Doris was hungry. She dipped her right hand into the lentils. “I haven’t eaten since breakfast, and that was before first light. I hope you’ll excuse me.”

“That’s why the food is there,” I said.

Diotima said, “It’s wonderful to see you, Doris. I often think back to my time at Brauron.”

“For our part we’ve been following your career with the greatest interest. You made quite a spectacle of yourself in that court case last year—our High Priestess wasn’t entirely pleased about that, by the way; she felt it might reflect on the temple—and the word we hear is something happened at the last Olympics.
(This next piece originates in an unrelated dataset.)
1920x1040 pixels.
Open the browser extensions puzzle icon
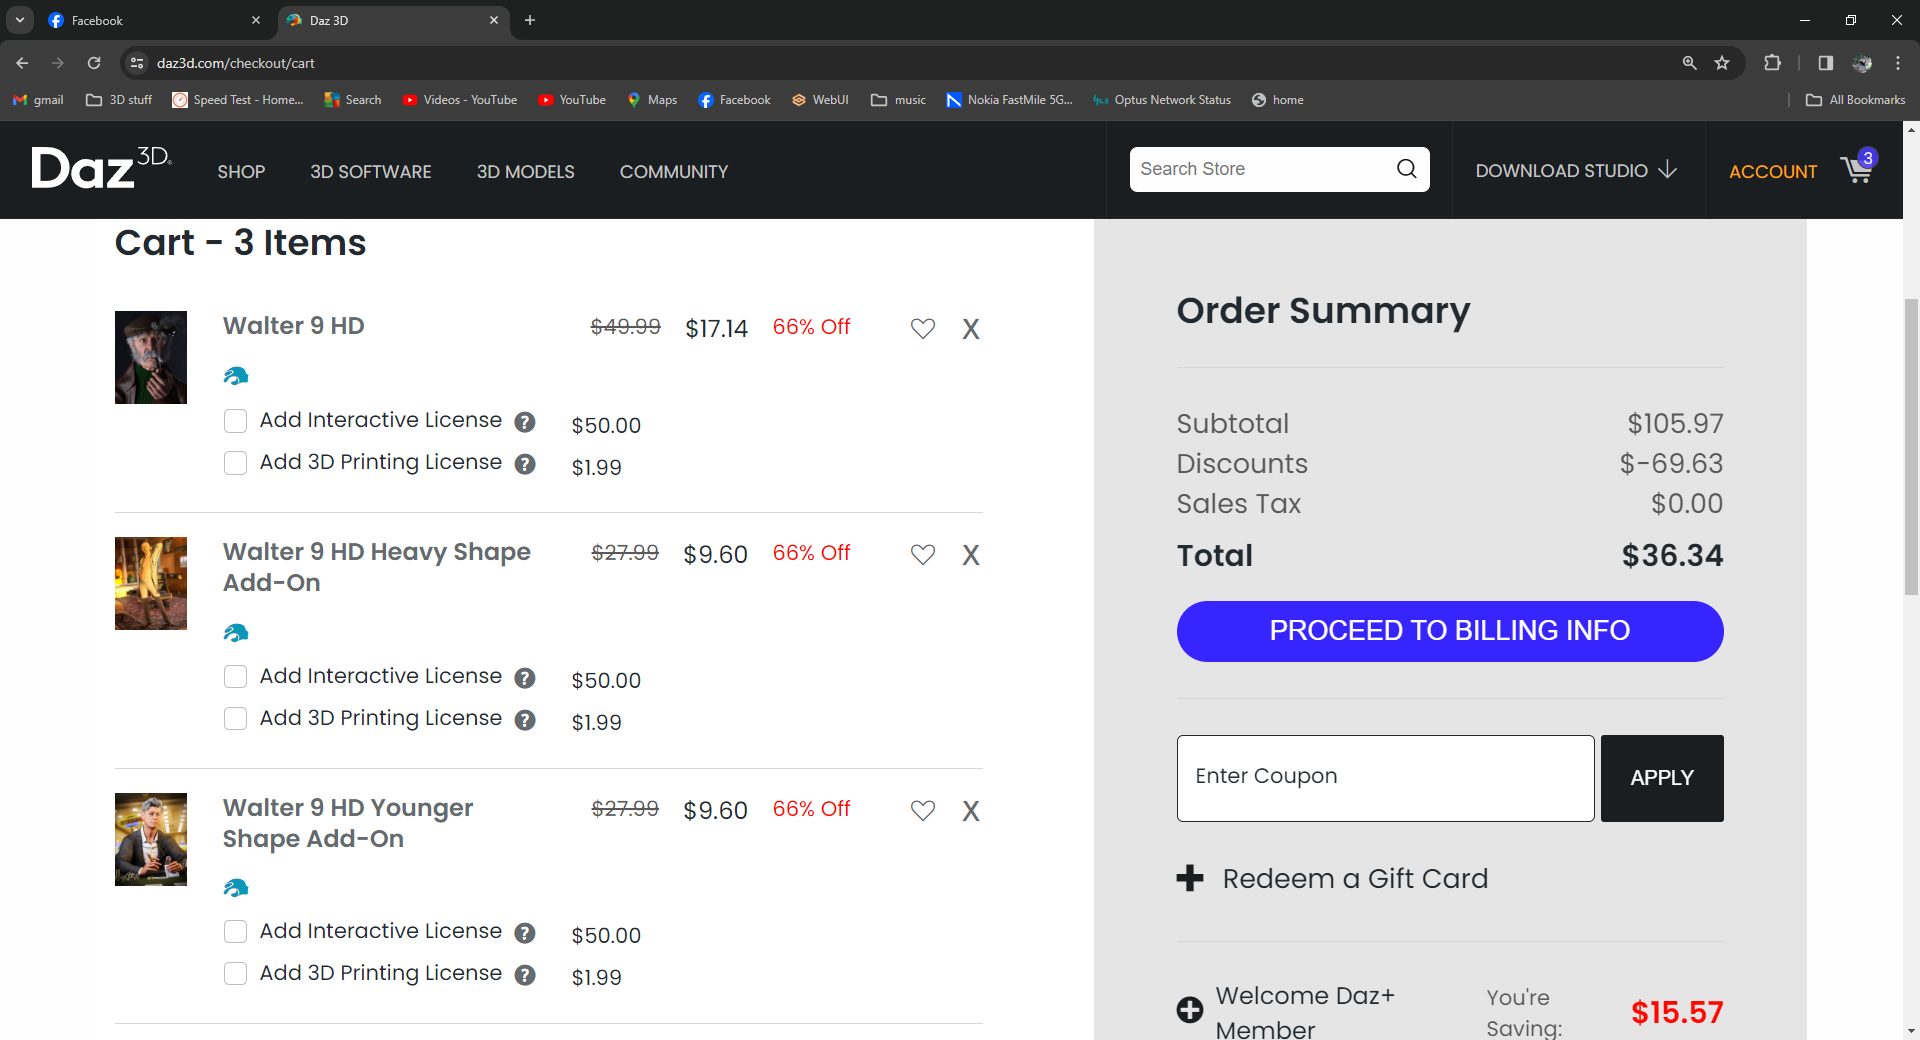[1772, 63]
The truth is, my dear, that in the small world of our sanctuary, you’ve become something of a celebrity.”

Doris spoke between mouthfuls.

“Our temple has always been a haven for girls,” she said to me, licking her fingers. “The wealthiest and most powerful families in Athens send their daughters to us. The girls are called the Little Bears. For most of them, it’s the first time they’ve ever lived away from home. It’s good training for marriage.” Doris paused. “In fact, the reputation of the sanctuary for turning out young ladies of quality is unsurpassed. Fathers have been known to offer bribes and even fight to have their daughters admitted.”

“Yet
Diotima
got in?” I grinned.

“Thank you very much!” Diotima said, in mock anger. She threw a cup at me. I caught it easily, as she intended, and I set it aside.

Yet the question was genuinely asked, because although Diotima was a perfect lady in her manners and her education, and although her father had been a statesman of the highest regard, it was all too well known that her mother had also been at the top
of
her
profession. Which was, unfortunately … prostitution. Or more accurately, until she married Pythax, Diotima’s mother had been a courtesan.

Diotima’s birth was as irregular as you could get. It meant she wasn’t even a citizen: Diotima was a metic, a resident alien, in the city of her birth.